Where to Start in the Data Science Career?

Data Science has been growing in the Technology market. Okay, but do you already know the paths you could take start the data science career? That is the purpose of this article.

First, we will solve your doubts about existing professionals and their attributions. Let us go.

Why is this professional being so sought after?

Over time, computing has evolved rapidly, almost exponentially. This advance results in creating more robust hardware and, consequently, more powerful software. The improvement of the hardware fueled the evolution of the software.

When do we generate data? We produce an infinity of data through simple internet browsing and consuming web pages. Every service available on the network generates data associated with its customers. This data needs to be stored for further analysis.

Okay, why do they say data is new gold? The data directly influence the company’s decision-making.

We can better understand this impact’s size with examples, such as process optimization, profit increase, higher engagement rate, value prediction, classification, and characterization of behaviors.

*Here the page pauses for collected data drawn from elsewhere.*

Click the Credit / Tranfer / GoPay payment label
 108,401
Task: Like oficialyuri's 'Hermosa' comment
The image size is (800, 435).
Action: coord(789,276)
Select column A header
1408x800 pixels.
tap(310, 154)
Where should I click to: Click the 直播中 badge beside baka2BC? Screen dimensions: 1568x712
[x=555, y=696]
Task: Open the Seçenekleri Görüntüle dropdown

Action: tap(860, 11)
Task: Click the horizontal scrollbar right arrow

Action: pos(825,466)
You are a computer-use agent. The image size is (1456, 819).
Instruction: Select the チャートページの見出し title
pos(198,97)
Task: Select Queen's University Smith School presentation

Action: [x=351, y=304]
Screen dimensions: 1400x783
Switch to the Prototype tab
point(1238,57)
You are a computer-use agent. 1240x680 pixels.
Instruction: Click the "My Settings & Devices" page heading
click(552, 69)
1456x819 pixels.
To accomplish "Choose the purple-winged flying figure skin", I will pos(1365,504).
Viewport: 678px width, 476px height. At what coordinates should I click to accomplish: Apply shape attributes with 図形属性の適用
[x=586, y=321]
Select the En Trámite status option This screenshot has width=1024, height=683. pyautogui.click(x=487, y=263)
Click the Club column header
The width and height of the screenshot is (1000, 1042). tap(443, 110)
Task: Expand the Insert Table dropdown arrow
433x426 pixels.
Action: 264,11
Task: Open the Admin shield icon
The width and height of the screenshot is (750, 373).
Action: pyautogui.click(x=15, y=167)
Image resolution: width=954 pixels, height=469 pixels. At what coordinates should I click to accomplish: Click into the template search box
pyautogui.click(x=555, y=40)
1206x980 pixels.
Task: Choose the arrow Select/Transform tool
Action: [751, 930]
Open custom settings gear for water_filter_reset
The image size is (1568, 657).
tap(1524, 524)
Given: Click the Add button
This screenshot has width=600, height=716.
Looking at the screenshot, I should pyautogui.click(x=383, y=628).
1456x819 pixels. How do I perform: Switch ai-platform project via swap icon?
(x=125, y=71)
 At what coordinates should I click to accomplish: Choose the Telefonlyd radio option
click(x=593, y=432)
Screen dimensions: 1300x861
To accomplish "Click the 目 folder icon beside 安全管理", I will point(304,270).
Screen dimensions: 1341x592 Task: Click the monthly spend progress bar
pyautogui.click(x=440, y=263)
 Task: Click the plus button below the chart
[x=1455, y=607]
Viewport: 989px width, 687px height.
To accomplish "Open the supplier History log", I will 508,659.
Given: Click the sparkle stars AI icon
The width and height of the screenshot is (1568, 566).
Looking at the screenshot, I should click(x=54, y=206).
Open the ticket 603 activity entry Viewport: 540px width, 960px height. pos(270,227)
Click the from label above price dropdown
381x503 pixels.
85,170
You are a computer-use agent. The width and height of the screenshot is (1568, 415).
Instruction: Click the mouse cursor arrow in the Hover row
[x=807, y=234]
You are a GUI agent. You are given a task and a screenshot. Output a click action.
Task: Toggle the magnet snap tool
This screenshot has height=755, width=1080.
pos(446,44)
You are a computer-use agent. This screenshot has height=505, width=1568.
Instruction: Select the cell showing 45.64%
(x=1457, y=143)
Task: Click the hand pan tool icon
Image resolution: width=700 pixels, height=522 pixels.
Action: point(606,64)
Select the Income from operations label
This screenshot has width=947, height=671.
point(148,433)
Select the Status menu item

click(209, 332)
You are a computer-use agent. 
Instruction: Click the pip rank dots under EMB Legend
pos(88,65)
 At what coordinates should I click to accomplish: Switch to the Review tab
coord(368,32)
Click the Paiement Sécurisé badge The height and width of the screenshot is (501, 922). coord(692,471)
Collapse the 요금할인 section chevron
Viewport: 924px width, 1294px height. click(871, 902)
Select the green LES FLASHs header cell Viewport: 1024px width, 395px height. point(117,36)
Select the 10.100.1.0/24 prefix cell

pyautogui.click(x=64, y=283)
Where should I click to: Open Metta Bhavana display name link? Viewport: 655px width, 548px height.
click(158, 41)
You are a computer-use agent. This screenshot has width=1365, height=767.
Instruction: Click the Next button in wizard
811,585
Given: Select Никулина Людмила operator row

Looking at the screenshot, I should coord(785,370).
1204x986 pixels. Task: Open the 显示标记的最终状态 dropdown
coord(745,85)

Profiles of Data Career Professionals?

Within this context, who are the professionals working on polishing this raw diamond (data) and transforming it into useful information for decision-making?

As a data scientist, I realize that there is still an inevitable “confusion” about the limitations of each professional. For example, when searching for jobs on LinkedIn, it is common to find assignments from analyst (or engineer) to scientist. Even so, we found a defined role as an analyst with the role of a scientist.

This overlapping functions with a mixture of nomenclatures because it is a new area disseminated in Brazil and other countries. As the data career is still in its infancy, it is common to see this variation.

Within the data career, we can define three primary roles. Of course, there are others on the market, but if you look closely, you’ll notice that it fits into one of these three profiles that we will discuss now.

Who are data science professionals?

Data Scientist
Data Analyst
Data Engineer

Data Engineer

All right, what makes a data engineer? This professional is focused on designing, building, and maintaining data solutions. In other words, this professional is responsible for handling the data and designing a storage structure for this data according to the context or demand.

Therefore, the data engineer will determine the best system to provide the persistence of this data. After this step, they can finally be analyzed by another professional. One more thing at a time. How does this happen?

ETL Process

A process directly related to the data engineer is known as ETL – Extract Transform & Load. Briefly, this process comprises collecting, cleaning, structuring, and maintaining data in a system.

Extract (Extract)

Starting with the extract or extraction, we can already have an idea about this ETL step. Here the engineer will work with data collection solutions. These solutions can include Relational or NoSQL DBMSs.

In addition, we have programming languages available to work with APIs. Additionally, web scraping can be used for data collection. However, one issue is worth mentioning before continuing: Be careful to overcome legal issues and perform web scraping without permission.

Collecting information from pages using this technique without permission may be considered unethical. Therefore, be sure of what you are doing.

Transform (Transform)

After the data collection stage, we are faced with a difficult task. The data transformation phase is related to data cleaning and structuring.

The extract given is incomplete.